My alarm is set for 7 but I am wide awake at 5, full of nerves and excitement: today could be the day. We are driving with a friend to a crag in Yorkshire, where I am hoping to do a route that felt possible last time I tried it just before the lockdown. It has a steep boulder problem at the start followed by 12 metres of easier climbing. If I can get through the start I shouldn’t drop any of the other moves, but you just never know.
How did someone like me – 3 kids, no spring chicken and certainly not a daredevil – get into climbing and made good progress? It all started less than 2 years ago when I signed up to the Learn the Ropes course at MCC. I had a friend who was very keen to climb outside and wanted a partner who could belay. We have been to a few bouldering walls together, but it just never appealed to me, watching everyone around you crush and then flailing and failing on some massive jugs was utterly demoralising.

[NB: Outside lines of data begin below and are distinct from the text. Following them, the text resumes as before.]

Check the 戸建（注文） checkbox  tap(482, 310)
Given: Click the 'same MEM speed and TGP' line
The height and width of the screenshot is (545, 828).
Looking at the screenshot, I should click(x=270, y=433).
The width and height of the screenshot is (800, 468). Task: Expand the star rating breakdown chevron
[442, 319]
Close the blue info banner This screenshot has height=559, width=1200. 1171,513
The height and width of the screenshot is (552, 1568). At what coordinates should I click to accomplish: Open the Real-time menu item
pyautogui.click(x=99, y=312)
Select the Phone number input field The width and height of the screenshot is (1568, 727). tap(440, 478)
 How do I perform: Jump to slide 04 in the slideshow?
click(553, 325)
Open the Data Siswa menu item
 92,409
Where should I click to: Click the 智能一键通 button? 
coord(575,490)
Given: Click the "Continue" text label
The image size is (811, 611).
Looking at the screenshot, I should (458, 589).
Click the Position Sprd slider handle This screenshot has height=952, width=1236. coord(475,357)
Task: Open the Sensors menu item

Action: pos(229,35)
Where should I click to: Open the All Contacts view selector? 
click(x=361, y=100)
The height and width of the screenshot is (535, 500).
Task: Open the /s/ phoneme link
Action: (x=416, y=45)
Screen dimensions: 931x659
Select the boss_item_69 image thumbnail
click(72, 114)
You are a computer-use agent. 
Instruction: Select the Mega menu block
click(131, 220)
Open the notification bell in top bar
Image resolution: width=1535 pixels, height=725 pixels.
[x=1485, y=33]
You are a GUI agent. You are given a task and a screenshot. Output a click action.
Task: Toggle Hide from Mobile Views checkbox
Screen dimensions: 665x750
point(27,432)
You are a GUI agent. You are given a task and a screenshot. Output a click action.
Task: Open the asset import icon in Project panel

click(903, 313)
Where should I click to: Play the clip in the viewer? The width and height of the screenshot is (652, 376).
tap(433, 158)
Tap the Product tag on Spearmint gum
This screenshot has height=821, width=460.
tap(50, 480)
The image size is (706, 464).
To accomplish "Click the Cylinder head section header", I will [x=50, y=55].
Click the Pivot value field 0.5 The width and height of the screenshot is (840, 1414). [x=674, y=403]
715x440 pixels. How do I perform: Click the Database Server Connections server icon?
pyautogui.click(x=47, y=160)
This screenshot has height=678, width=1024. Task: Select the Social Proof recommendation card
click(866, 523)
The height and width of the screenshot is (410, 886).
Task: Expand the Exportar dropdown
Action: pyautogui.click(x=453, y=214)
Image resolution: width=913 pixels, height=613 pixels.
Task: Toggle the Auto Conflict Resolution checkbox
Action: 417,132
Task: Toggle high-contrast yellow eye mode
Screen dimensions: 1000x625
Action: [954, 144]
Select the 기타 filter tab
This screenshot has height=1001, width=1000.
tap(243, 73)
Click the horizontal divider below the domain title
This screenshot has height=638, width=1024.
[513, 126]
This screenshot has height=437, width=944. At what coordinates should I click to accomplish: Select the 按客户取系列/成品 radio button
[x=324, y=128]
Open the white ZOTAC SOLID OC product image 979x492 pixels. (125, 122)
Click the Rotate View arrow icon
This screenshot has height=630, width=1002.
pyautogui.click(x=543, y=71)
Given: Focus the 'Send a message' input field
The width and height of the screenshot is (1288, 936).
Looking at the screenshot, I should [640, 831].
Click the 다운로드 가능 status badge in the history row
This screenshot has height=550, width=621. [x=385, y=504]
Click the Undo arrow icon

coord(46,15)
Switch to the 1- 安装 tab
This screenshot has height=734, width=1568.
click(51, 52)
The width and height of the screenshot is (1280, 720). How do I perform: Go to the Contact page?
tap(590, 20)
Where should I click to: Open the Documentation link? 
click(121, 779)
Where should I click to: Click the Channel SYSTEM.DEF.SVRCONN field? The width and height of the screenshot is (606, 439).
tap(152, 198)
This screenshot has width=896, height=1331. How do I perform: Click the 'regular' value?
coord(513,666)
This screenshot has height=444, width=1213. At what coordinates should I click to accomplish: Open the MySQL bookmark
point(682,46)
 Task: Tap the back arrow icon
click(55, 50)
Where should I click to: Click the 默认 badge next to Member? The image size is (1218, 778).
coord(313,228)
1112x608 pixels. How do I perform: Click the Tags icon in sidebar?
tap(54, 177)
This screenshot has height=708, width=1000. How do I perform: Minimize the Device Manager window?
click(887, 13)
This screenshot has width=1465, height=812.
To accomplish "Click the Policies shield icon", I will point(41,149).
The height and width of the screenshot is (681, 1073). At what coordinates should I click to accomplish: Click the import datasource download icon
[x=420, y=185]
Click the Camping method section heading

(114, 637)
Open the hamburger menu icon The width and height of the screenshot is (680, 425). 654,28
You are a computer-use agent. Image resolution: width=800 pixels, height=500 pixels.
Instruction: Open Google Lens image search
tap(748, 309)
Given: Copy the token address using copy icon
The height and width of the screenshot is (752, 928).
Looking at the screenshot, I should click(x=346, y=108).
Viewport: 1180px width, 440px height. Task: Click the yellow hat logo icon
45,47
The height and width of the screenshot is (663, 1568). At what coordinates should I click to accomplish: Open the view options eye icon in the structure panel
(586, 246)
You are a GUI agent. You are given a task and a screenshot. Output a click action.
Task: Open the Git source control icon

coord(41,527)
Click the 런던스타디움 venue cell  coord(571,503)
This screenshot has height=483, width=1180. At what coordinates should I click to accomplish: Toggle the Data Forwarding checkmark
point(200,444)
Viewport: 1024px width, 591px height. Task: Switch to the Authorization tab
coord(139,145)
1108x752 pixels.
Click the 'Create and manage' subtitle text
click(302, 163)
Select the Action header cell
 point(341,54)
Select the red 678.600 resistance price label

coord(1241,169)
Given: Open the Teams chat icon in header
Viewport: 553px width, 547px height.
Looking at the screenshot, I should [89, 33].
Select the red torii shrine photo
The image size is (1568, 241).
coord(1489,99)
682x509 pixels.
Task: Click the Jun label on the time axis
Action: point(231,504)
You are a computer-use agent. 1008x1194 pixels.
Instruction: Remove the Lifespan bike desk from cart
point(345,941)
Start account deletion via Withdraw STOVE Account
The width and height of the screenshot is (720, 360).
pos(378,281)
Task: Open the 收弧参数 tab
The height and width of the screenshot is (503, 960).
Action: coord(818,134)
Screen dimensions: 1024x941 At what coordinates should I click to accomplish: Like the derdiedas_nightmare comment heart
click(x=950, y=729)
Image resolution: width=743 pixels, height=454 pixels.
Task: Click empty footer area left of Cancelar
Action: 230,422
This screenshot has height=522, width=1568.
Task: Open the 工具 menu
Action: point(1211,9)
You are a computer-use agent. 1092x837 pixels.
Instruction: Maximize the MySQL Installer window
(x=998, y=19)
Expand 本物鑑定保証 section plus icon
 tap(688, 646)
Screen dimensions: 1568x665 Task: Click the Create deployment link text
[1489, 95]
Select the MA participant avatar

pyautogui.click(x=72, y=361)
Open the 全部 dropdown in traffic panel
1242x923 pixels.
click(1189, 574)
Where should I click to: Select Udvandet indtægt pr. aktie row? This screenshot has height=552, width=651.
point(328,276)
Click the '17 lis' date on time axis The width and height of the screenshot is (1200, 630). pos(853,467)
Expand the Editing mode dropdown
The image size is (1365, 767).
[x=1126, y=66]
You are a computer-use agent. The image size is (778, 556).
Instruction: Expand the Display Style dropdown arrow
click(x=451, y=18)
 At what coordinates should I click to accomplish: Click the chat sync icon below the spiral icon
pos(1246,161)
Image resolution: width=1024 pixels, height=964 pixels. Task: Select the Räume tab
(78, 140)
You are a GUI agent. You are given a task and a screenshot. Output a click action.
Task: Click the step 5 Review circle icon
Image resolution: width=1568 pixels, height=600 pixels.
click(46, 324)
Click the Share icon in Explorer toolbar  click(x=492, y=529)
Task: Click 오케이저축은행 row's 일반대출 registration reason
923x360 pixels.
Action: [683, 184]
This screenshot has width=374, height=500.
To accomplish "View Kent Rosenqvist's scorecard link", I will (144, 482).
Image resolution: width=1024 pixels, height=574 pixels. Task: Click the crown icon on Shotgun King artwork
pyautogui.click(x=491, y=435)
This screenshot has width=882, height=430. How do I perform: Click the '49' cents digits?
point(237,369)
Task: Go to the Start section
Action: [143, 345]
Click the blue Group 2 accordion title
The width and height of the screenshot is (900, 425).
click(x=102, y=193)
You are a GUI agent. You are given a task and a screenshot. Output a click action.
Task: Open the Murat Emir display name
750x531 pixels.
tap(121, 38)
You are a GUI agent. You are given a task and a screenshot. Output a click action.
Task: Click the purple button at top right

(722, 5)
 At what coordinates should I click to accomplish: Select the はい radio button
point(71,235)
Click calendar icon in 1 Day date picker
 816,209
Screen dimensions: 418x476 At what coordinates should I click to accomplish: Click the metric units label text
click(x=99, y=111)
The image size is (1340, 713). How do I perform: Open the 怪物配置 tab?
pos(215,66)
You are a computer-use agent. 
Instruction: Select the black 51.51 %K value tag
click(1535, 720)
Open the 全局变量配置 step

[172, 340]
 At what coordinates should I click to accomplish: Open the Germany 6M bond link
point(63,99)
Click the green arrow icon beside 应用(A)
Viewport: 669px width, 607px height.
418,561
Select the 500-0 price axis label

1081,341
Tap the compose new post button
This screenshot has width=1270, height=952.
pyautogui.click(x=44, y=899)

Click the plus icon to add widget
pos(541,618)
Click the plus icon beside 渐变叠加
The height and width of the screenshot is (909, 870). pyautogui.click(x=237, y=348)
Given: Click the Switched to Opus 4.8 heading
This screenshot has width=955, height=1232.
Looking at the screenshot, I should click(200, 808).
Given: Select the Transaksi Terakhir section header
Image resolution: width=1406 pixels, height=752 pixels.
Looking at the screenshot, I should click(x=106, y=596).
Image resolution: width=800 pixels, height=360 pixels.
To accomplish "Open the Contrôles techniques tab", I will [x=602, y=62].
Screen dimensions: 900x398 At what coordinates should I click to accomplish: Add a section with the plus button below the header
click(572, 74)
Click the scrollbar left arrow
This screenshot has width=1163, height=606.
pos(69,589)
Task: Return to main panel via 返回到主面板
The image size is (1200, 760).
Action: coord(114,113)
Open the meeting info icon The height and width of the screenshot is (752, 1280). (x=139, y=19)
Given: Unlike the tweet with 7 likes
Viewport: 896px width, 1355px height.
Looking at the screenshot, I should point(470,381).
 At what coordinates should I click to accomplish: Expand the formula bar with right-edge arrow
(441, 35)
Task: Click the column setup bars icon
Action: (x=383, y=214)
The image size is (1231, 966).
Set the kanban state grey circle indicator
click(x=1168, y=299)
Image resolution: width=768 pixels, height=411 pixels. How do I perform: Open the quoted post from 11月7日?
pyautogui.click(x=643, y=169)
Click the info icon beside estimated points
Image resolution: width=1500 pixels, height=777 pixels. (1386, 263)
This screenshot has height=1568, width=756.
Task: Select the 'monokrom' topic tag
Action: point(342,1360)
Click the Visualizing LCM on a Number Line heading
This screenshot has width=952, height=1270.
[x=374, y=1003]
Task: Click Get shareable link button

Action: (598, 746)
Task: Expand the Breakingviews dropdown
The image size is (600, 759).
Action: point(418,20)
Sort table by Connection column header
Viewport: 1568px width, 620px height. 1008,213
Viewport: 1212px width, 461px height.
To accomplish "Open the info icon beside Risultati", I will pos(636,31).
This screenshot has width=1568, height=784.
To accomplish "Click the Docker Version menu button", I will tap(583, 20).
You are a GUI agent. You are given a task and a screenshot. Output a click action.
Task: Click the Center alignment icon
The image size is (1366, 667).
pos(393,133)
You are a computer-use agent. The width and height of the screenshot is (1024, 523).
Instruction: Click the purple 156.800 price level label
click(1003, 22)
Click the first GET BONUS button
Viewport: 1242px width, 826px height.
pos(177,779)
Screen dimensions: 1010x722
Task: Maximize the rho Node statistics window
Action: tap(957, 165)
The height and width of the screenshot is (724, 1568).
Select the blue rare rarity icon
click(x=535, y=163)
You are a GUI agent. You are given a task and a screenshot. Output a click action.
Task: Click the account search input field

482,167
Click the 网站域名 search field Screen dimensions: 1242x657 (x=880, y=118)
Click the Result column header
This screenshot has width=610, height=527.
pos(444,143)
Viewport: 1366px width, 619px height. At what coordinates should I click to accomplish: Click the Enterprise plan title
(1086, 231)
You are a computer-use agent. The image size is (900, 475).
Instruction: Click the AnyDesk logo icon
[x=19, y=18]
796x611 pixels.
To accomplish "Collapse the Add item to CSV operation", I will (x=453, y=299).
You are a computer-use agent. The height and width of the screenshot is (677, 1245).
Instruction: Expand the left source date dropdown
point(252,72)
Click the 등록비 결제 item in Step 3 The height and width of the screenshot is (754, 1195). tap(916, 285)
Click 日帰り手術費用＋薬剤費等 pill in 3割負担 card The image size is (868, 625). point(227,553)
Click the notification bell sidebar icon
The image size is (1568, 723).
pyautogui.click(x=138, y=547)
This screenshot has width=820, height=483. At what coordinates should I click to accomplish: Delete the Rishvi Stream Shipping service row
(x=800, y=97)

After the first session on the ropes it all suddenly clicked into place, I could now climb without the fear of falling and hurting myself because there was always a rope to catch me, all the individual moves were easier and you got that enormous satisfaction of making it to the top that is well high.
After the course finished, the next step was to organise a regular climbing schedule, which is crucial for progress yet incredibly hard to sort out. Luckily, I had already found a very keen girl who was on the course with me who was up for regular sessions, I found several other partners on the social board (the one in the side isle) and, on occasion, point blank asked those lone people on the auto belays for a catch. Some people you bond with straightaway, some you climb with a few times and then they drop off the radar, but eventually you build up a group of people you like climbing with who are keen, reliable and positive. I would say this is the first and most important step in setting yourself up to become a good climber, more important than obsessing over finger strength or being able to do pull ups. If you find approaching people difficult, I would recommend joining the social clubs that are available at the centre, chances are you’ll end up with more friends than you’ve bargained for.
As soon as I’d started climbing on top rope I knew that I wanted to lead and go on the big walls but wasn’t sure how to make the transition. It was then that I found that it’s ok to ask the instructors for tips, I got so much solid advice during that period by just talking to experienced climbers. Everyone in the community is really helpful and willing to share their knowledge, so just ask. Some of my favourite pieces of advice were: practice falls as much as possible when learning to lead, clip from the good holds rather than the ones nearest to the quickdraw, resist the temptation to clip high, learn and practice good footwork.
My climbing was getting better and I was doing a high volume of routes, but my overall feeling was that I needed to get stronger to climb the same grades on the steep walls as I could on the vertical. This is when the training came in. Nothing fancy, mostly laps on auto belays, on the circuit wall in the Attic, on the traverse at the back of the centre. I can’t recommend this kind of training enough, it can be done on the days when you don’t have a partner or don’t have a lot of time. Fingerboarding can be all the rage, but as a beginner nothing is better than doing a lot of moves on the wall using different kind of holds and working on foot placements.
Strength, technique and a good head game are all equally important for a climber, but there is one extra component: feeling psyched. Wanting to come to the wall and try hard routes, putting the effort in, resisting the urge to just tread water. Often you can get that infectious motivation from people around you, but there is another way that I can also recommend. All MCC routes are uploaded on the Vertical Life app, which allows you to log your climbs, rate the routes, leave feedback, follow other climbers and track your progress. The app is free but you might want to ask a member of staff to show you how to find the routes on it and log your ascents. The big screen in the cafe shows all the recent activity on Vertical Life, including rankings which can be a great motivational tool. Use it, it will give you an incentive to try more routes and push harder to tick off your project.
So this is how I got to where I am, dragging my friend out of bed early so we can climb outside while the indoor walls are closed. The 6c+ route I was hoping to get went on the first try and we spent the rest of the day ticking off easier routes, a superb day with a friend, climbing together doesn’t get much better than that.